RAMCloud servers do not currently manage their threads very efficiently. This page documents some of the problems with the current approach, and also serves as a collection point for design notes on a new "nanoscheduler" that might solve the problems.

Problems

The degree of concurrency within a server is configured when it starts, for example by specifying the number of worker threads for each service. However, it's not clear how to set these configuration options. The "right" configuration depends on how many cores the machine has, and it could vary dynamically depending on workload.
If all of the workers for server are busy, the dispatch thread queues any new requests. However, the turnaround time for dispatching requests from the queue is very slow. For example, in the YCSB "A" workload, it can take 1 microsecond or more between when a worker thread finishes its current request and when it receives a new request to start processing. Even though the server is maxed out, neither the dispatch thread or the worker threads are fully utilized.
In the YCSB "A" workload at 90% memory utilization, having 3 worker threads for the master service runs slower than having only 1 (12.4 kops/sec/server vs, 16.1 kops/sec/server).
Housekeeping tasks such as the log cleaner compete for threads with the workers. It would be better to reduce the number of workers temporarily while the cleaners running so that the operating system does not have to deschedule any of RAMCloud's threads.

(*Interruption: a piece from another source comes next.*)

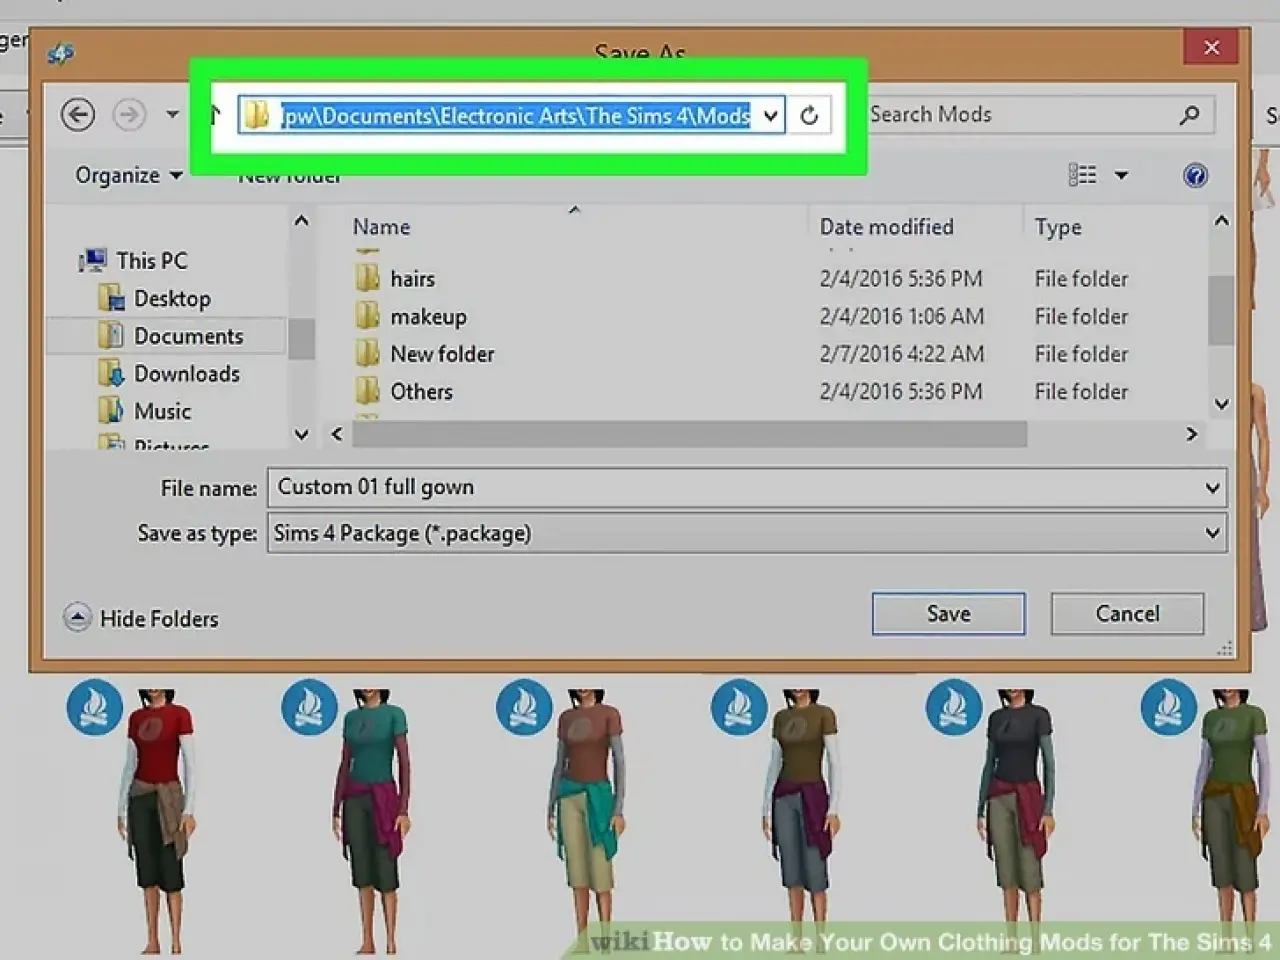
Task: Click the Save button
Action: click(947, 614)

There is no mechanism for the operating system to tell RAMCloud how many threads it's going to schedule, or for RAMCloud to pick which threads those are. A new OS API for this could be very useful (but, need to review Scheduler Activations to see if perhaps that already solved this problem).
If a worker thread blocks for a long time on a nested RPC, it might make sense for it to switch over to some other task until result comes back, if this context switching can be done quickly enough.

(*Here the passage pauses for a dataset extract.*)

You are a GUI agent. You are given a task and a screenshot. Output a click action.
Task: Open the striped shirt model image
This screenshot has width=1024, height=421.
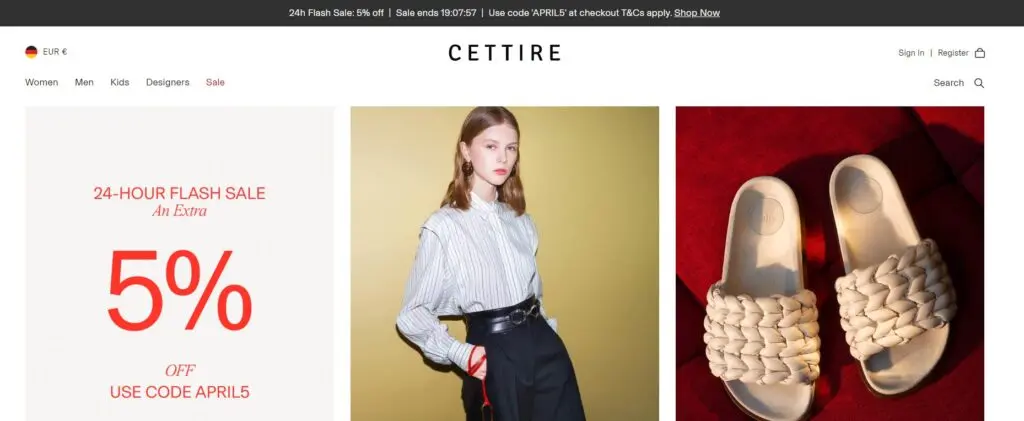(505, 264)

The assignment of work to threads feels too coarse-grained. For example, it might be useful to use a separate thread just for sending network packets under conditions of high load, but right now there's no way to separate that from the other dispatch thread functions (it probably wouldn't make sense to dedicate a thread to this permanently).
Write throughput under load is poor in RAMCloud because replication operations are effectively serialized. The best we can currently hope for now is that during one replication operation, several other writes can add entries to the log, so that the next replication operation can handle all of the new entries at once. However, this uses threads relatively inefficiently: it takes 2N master service threads to get N-way batching, and all of those threads but one are idle. Ideally it should be easy and efficient for any number of writes to get batched together, so that if a replication operation takes a long time, then the next replication will handle a huge number of writes. This means that some threads/cores must multiplex among several write RPCs.